Mill, John Stuart, written 1869, ed. Jonathan Bennett, 2009 | published on line

 

pp. 7-8

“Some will object that it’s not fair to compare the government of the male sex with the other forms of unjust power that I have discussed, because it is natural while the others are arbitrary and brought about by mere usurpation. But was there ever any domination that didn’t appear natural to those who possessed it? There was a time when the division of mankind into a small class of masters and a large class of slaves appeared, even to the most cultivated minds, to be the only natural condition of the human race! Aristotle, with his great intellect and his great contributions to the progress of human thought, held this opinion without doubt or misgiving; and his reason for it was the reason usually given for the dominion of men over women, namely that there are different natures among mankind, free natures and slave natures; that the Greeks were of a free nature, the barbarian races of Thracians and Asiatics of a slave nature. . . . It will be said that the rule of men over women differs from [other authority] in not being a rule of force, that it is accepted voluntarily, that women don’t complain, and are consenting parties to it. Well, the first point to make is that a great number of women do not accept it. Ever since there have been women able to make their sentiments known by their writings (the only form of going-public that society permits to them), increasingly many of them have protested against their present social condition; and recently many thousands of them, headed by the most eminent women known to the public, petitioned Parliament to allow them the vote. The claim of women to be educated as well and as broadly as men as men is urged with growing intensity and with a great prospect of success; while the demand for their admission into professions and occupations that have so far been closed to them becomes more urgent every year. [Mill speaks of movements along these lines in the USA and in some European countries.

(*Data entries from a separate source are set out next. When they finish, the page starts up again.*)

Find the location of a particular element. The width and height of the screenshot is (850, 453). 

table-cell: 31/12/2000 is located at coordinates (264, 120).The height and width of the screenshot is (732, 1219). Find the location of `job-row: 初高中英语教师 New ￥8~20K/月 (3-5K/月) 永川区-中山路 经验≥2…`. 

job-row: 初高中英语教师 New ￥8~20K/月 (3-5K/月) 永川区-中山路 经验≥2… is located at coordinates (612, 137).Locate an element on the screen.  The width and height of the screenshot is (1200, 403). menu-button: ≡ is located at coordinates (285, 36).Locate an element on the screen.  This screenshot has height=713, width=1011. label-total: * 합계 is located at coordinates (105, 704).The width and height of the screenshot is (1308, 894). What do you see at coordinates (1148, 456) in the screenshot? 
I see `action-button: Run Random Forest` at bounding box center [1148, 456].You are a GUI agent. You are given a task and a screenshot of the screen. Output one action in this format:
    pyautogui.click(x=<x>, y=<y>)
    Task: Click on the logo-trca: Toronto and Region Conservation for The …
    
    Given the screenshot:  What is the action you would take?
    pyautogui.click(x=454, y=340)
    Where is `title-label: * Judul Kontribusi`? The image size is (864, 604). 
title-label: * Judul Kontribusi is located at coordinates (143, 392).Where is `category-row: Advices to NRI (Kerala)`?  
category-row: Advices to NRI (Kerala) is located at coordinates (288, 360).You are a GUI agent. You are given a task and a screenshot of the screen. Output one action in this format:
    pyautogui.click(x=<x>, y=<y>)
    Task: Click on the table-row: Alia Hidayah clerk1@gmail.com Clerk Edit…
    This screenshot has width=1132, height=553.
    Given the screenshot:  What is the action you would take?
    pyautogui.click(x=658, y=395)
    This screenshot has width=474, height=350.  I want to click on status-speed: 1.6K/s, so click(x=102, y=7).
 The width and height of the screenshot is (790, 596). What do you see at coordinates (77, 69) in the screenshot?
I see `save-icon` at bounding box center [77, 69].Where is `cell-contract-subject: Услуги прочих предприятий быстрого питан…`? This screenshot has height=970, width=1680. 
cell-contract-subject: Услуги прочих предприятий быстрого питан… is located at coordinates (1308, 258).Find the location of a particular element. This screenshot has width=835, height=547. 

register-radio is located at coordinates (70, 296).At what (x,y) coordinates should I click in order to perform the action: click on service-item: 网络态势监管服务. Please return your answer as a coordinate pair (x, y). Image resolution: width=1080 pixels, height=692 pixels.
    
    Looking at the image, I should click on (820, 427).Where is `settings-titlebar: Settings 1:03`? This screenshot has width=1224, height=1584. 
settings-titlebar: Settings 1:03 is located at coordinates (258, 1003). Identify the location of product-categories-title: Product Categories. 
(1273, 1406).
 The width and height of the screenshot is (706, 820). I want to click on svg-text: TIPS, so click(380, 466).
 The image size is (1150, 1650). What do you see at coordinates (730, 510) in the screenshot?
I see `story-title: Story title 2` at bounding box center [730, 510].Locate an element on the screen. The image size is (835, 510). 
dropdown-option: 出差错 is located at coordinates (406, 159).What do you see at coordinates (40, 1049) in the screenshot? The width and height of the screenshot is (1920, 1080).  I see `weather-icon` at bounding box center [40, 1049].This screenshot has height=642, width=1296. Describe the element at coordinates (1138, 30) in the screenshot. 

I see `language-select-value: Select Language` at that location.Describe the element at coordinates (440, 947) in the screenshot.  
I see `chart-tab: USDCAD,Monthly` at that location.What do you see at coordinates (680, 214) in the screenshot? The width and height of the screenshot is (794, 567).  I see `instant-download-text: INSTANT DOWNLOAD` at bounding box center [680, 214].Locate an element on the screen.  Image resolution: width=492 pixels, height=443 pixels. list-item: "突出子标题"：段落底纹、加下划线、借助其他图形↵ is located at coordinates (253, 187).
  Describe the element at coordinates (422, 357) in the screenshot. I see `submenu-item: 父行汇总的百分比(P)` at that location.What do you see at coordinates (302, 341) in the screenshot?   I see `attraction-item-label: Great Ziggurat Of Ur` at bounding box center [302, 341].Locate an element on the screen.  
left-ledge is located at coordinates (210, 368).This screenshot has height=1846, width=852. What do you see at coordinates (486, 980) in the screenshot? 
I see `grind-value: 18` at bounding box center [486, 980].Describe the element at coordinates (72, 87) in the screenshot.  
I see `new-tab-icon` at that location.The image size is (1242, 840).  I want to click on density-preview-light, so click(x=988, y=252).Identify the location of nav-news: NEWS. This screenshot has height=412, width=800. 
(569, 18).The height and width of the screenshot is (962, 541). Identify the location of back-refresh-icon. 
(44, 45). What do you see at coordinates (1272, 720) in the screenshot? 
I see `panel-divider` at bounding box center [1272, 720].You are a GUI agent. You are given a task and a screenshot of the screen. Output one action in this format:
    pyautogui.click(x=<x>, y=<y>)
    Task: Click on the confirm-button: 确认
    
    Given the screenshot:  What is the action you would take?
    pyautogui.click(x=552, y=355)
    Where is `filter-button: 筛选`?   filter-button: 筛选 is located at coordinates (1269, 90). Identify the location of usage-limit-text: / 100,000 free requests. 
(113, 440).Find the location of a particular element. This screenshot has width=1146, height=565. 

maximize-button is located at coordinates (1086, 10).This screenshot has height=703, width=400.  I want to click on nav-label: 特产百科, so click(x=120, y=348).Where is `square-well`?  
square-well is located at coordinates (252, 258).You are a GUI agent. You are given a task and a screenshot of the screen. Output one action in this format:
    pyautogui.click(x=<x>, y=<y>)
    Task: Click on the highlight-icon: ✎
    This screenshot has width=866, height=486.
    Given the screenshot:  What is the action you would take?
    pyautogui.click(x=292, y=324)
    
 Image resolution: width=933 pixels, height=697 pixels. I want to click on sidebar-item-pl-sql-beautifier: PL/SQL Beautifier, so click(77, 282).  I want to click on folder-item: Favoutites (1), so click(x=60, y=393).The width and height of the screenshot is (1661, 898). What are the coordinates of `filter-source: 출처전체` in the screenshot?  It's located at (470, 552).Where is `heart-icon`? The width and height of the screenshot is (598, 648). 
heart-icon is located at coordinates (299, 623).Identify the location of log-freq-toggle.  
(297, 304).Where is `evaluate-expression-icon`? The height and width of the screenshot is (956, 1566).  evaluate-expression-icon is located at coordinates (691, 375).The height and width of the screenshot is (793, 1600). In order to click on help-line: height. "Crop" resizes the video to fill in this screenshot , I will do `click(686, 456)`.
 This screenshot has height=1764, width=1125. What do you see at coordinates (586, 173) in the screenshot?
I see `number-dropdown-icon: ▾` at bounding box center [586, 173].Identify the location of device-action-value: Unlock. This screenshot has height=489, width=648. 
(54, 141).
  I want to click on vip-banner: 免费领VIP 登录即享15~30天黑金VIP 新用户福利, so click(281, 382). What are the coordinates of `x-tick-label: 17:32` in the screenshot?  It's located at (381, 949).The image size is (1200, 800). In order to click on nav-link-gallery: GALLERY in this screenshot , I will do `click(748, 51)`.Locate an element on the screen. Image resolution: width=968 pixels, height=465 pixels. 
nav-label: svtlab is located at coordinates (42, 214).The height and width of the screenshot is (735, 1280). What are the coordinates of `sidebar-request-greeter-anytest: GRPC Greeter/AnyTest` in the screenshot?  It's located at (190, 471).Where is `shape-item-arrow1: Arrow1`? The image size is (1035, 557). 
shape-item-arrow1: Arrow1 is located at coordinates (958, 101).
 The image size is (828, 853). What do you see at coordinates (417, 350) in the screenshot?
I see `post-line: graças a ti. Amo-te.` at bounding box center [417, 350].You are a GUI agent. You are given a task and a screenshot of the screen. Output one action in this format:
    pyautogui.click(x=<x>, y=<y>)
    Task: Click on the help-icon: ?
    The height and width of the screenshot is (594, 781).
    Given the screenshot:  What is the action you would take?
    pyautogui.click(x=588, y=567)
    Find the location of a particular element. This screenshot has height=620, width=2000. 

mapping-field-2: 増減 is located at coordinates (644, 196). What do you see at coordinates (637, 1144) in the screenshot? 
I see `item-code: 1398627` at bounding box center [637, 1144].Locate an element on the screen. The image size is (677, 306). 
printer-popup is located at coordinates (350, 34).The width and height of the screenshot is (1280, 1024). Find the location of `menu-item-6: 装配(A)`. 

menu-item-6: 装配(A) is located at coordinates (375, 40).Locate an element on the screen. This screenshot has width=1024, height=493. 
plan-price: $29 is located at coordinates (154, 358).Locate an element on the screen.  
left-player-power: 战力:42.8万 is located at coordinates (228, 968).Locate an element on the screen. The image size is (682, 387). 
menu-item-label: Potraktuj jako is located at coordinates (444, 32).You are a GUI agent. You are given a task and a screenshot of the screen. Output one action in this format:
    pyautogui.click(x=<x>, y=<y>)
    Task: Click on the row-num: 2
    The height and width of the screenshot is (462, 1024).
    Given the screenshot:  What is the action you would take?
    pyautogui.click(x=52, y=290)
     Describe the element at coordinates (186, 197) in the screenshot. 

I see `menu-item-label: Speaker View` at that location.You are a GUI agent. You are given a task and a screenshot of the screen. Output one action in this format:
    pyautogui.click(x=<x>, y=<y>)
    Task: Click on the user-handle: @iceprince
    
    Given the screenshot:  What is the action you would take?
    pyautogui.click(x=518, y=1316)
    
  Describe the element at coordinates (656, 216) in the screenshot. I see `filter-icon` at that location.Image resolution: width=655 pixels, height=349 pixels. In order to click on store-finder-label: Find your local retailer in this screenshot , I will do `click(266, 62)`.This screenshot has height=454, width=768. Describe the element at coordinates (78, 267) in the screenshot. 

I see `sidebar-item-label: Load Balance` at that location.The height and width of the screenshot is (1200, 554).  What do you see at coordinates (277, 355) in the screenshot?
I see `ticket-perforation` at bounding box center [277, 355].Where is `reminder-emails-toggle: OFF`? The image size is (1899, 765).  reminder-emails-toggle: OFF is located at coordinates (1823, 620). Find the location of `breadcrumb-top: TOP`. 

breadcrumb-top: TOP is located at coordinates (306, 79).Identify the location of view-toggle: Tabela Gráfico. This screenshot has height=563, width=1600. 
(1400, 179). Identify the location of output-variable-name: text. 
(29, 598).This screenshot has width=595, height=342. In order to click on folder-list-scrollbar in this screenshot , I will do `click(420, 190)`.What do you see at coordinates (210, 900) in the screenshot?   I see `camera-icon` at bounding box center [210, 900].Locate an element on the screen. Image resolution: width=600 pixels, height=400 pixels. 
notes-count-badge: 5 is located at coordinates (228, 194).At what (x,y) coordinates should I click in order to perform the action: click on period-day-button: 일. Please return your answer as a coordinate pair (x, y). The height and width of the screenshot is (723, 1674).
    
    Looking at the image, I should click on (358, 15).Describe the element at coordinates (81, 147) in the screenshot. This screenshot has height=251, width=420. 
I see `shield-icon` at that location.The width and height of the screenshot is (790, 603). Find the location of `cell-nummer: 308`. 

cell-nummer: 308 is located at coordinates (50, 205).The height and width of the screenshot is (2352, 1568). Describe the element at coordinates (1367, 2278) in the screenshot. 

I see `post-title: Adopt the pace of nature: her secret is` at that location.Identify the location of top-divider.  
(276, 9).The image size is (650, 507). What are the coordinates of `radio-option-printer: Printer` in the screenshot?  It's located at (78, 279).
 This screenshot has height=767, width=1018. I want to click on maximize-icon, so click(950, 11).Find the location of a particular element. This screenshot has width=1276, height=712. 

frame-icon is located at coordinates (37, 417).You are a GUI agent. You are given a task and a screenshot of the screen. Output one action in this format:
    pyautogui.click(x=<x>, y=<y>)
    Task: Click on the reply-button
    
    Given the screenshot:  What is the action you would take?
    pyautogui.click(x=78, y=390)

Then:] We can’t possibly know how many more women there are who silently have such hopes, but there are plenty of signs of how many would have them if they weren’t so strenuously taught to repress them as improper for their sex. It may have occurred to you that these examples concern only certain parts or aspects of the subjection of women, not the whole thing. Nothing much follows from that, however. No enslaved class ever asked for complete liberty at once.”